▶ **What is being asked**:
Output all of the material beneath this line exactly as it is.

▶ **Data supplied**:

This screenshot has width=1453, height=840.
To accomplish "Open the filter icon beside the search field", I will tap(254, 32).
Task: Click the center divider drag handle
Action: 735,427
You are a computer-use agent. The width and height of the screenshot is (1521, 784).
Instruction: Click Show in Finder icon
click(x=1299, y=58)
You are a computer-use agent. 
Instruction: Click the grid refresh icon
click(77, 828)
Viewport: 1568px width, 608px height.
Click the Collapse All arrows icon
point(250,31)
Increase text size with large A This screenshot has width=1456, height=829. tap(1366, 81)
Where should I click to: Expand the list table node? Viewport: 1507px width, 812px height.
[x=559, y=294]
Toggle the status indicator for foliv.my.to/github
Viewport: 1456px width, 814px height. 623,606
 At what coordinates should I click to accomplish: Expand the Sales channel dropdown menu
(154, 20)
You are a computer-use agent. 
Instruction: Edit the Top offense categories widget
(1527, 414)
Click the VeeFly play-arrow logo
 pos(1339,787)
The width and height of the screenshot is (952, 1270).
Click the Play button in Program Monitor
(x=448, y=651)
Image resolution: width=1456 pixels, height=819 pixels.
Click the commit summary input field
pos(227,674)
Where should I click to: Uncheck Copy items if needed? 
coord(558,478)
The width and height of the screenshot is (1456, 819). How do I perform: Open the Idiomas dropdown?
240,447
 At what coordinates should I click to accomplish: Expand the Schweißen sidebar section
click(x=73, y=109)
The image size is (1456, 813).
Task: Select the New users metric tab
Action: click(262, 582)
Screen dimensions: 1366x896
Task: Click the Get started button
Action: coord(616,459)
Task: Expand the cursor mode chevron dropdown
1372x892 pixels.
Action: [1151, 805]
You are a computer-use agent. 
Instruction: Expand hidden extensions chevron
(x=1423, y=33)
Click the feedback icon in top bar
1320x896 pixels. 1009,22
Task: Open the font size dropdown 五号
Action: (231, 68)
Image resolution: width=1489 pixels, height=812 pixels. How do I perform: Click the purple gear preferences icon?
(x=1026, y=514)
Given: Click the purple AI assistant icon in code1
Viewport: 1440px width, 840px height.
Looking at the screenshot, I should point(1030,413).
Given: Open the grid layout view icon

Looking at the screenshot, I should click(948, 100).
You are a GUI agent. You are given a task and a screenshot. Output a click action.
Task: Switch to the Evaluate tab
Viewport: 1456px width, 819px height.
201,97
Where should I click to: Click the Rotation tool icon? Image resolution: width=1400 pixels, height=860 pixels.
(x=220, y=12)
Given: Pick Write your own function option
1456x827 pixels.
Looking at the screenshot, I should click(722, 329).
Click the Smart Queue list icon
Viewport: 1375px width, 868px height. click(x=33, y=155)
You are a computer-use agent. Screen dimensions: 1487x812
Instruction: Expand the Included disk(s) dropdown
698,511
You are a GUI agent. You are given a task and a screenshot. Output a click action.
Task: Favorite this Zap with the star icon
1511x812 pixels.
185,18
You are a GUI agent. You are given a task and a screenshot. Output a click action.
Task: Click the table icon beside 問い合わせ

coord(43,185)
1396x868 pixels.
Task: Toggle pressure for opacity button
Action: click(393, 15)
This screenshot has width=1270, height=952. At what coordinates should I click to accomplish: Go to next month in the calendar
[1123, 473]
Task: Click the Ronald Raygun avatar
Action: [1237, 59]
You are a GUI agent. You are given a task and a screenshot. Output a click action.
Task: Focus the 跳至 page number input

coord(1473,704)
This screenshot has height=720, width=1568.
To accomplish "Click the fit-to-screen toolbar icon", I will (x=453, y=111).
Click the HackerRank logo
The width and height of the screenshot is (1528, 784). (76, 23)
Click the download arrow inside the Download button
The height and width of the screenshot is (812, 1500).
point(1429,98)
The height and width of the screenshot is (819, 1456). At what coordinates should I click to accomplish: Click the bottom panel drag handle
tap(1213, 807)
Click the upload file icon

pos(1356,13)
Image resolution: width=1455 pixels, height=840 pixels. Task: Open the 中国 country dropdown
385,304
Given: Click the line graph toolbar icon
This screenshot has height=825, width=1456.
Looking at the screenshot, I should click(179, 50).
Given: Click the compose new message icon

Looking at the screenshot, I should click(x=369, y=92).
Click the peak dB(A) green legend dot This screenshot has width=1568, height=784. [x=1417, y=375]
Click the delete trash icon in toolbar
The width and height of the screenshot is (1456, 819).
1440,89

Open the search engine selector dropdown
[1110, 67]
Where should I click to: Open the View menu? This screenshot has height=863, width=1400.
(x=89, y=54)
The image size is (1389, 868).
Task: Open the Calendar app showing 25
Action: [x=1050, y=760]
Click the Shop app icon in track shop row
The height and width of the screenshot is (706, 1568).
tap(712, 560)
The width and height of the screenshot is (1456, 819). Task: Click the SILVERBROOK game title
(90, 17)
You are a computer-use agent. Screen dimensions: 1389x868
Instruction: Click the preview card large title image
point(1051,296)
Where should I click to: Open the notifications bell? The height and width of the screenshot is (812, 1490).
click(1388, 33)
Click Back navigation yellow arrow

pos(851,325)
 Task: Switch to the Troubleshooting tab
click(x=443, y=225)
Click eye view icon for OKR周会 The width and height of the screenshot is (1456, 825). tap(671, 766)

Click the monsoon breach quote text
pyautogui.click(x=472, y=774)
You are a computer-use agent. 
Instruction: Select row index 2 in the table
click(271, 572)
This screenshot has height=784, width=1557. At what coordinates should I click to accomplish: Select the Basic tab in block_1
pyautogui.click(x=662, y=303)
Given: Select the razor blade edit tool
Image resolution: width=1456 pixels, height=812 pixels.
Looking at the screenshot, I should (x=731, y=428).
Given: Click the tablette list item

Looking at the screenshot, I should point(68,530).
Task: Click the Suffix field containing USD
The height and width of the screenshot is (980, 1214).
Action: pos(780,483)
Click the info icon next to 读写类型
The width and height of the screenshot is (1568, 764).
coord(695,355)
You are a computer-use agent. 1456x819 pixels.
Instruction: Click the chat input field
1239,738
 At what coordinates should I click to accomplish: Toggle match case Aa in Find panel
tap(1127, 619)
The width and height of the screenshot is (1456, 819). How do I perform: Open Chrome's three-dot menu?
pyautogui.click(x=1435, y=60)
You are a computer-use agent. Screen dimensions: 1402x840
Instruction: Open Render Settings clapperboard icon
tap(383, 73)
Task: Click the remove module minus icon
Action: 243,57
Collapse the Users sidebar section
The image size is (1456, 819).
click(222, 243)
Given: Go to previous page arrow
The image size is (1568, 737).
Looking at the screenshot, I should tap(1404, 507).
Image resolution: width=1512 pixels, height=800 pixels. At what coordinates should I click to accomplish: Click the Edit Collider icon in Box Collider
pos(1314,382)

▶ **Your solution**:
This screenshot has width=1453, height=840.
To accomplish "Open the filter icon beside the search field", I will tap(254, 32).
Task: Click the center divider drag handle
Action: 735,427
You are a computer-use agent. The width and height of the screenshot is (1521, 784).
Instruction: Click Show in Finder icon
click(x=1299, y=58)
You are a computer-use agent. 
Instruction: Click the grid refresh icon
click(77, 828)
Viewport: 1568px width, 608px height.
Click the Collapse All arrows icon
point(250,31)
Increase text size with large A This screenshot has width=1456, height=829. tap(1366, 81)
Where should I click to: Expand the list table node? Viewport: 1507px width, 812px height.
[x=559, y=294]
Toggle the status indicator for foliv.my.to/github
Viewport: 1456px width, 814px height. 623,606
 At what coordinates should I click to accomplish: Expand the Sales channel dropdown menu
(154, 20)
You are a computer-use agent. 
Instruction: Edit the Top offense categories widget
(1527, 414)
Click the VeeFly play-arrow logo
 pos(1339,787)
The width and height of the screenshot is (952, 1270).
Click the Play button in Program Monitor
(x=448, y=651)
Image resolution: width=1456 pixels, height=819 pixels.
Click the commit summary input field
pos(227,674)
Where should I click to: Uncheck Copy items if needed? 
coord(558,478)
The width and height of the screenshot is (1456, 819). How do I perform: Open the Idiomas dropdown?
240,447
 At what coordinates should I click to accomplish: Expand the Schweißen sidebar section
click(x=73, y=109)
The image size is (1456, 813).
Task: Select the New users metric tab
Action: click(262, 582)
Screen dimensions: 1366x896
Task: Click the Get started button
Action: coord(616,459)
Task: Expand the cursor mode chevron dropdown
1372x892 pixels.
Action: [1151, 805]
You are a computer-use agent. 
Instruction: Expand hidden extensions chevron
(x=1423, y=33)
Click the feedback icon in top bar
1320x896 pixels. 1009,22
Task: Open the font size dropdown 五号
Action: (231, 68)
Image resolution: width=1489 pixels, height=812 pixels. How do I perform: Click the purple gear preferences icon?
(x=1026, y=514)
Given: Click the purple AI assistant icon in code1
Viewport: 1440px width, 840px height.
Looking at the screenshot, I should point(1030,413).
Given: Open the grid layout view icon

Looking at the screenshot, I should click(948, 100).
You are a GUI agent. You are given a task and a screenshot. Output a click action.
Task: Switch to the Evaluate tab
Viewport: 1456px width, 819px height.
201,97
Where should I click to: Click the Rotation tool icon? Image resolution: width=1400 pixels, height=860 pixels.
(x=220, y=12)
Given: Pick Write your own function option
1456x827 pixels.
Looking at the screenshot, I should click(722, 329).
Click the Smart Queue list icon
Viewport: 1375px width, 868px height. click(x=33, y=155)
You are a computer-use agent. Screen dimensions: 1487x812
Instruction: Expand the Included disk(s) dropdown
698,511
You are a GUI agent. You are given a task and a screenshot. Output a click action.
Task: Favorite this Zap with the star icon
1511x812 pixels.
185,18
You are a GUI agent. You are given a task and a screenshot. Output a click action.
Task: Click the table icon beside 問い合わせ

coord(43,185)
1396x868 pixels.
Task: Toggle pressure for opacity button
Action: click(393, 15)
This screenshot has width=1270, height=952. At what coordinates should I click to accomplish: Go to next month in the calendar
[1123, 473]
Task: Click the Ronald Raygun avatar
Action: [1237, 59]
You are a GUI agent. You are given a task and a screenshot. Output a click action.
Task: Focus the 跳至 page number input

coord(1473,704)
This screenshot has height=720, width=1568.
To accomplish "Click the fit-to-screen toolbar icon", I will (x=453, y=111).
Click the HackerRank logo
The width and height of the screenshot is (1528, 784). (76, 23)
Click the download arrow inside the Download button
The height and width of the screenshot is (812, 1500).
point(1429,98)
The height and width of the screenshot is (819, 1456). At what coordinates should I click to accomplish: Click the bottom panel drag handle
tap(1213, 807)
Click the upload file icon

pos(1356,13)
Image resolution: width=1455 pixels, height=840 pixels. Task: Open the 中国 country dropdown
385,304
Given: Click the line graph toolbar icon
This screenshot has height=825, width=1456.
Looking at the screenshot, I should click(179, 50).
Given: Click the compose new message icon

Looking at the screenshot, I should click(x=369, y=92).
Click the peak dB(A) green legend dot This screenshot has width=1568, height=784. [x=1417, y=375]
Click the delete trash icon in toolbar
The width and height of the screenshot is (1456, 819).
1440,89

Open the search engine selector dropdown
[1110, 67]
Where should I click to: Open the View menu? This screenshot has height=863, width=1400.
(x=89, y=54)
The image size is (1389, 868).
Task: Open the Calendar app showing 25
Action: [x=1050, y=760]
Click the Shop app icon in track shop row
The height and width of the screenshot is (706, 1568).
tap(712, 560)
The width and height of the screenshot is (1456, 819). Task: Click the SILVERBROOK game title
(90, 17)
You are a computer-use agent. Screen dimensions: 1389x868
Instruction: Click the preview card large title image
point(1051,296)
Where should I click to: Open the notifications bell? The height and width of the screenshot is (812, 1490).
click(1388, 33)
Click Back navigation yellow arrow

pos(851,325)
 Task: Switch to the Troubleshooting tab
click(x=443, y=225)
Click eye view icon for OKR周会 The width and height of the screenshot is (1456, 825). tap(671, 766)

Click the monsoon breach quote text
pyautogui.click(x=472, y=774)
You are a computer-use agent. 
Instruction: Select row index 2 in the table
click(271, 572)
This screenshot has height=784, width=1557. At what coordinates should I click to accomplish: Select the Basic tab in block_1
pyautogui.click(x=662, y=303)
Given: Select the razor blade edit tool
Image resolution: width=1456 pixels, height=812 pixels.
Looking at the screenshot, I should (x=731, y=428).
Given: Click the tablette list item

Looking at the screenshot, I should point(68,530).
Task: Click the Suffix field containing USD
The height and width of the screenshot is (980, 1214).
Action: pos(780,483)
Click the info icon next to 读写类型
The width and height of the screenshot is (1568, 764).
coord(695,355)
You are a computer-use agent. 1456x819 pixels.
Instruction: Click the chat input field
1239,738
 At what coordinates should I click to accomplish: Toggle match case Aa in Find panel
tap(1127, 619)
The width and height of the screenshot is (1456, 819). How do I perform: Open Chrome's three-dot menu?
pyautogui.click(x=1435, y=60)
You are a computer-use agent. Screen dimensions: 1402x840
Instruction: Open Render Settings clapperboard icon
tap(383, 73)
Task: Click the remove module minus icon
Action: 243,57
Collapse the Users sidebar section
The image size is (1456, 819).
click(222, 243)
Given: Go to previous page arrow
The image size is (1568, 737).
Looking at the screenshot, I should tap(1404, 507).
Image resolution: width=1512 pixels, height=800 pixels. At what coordinates should I click to accomplish: Click the Edit Collider icon in Box Collider
pos(1314,382)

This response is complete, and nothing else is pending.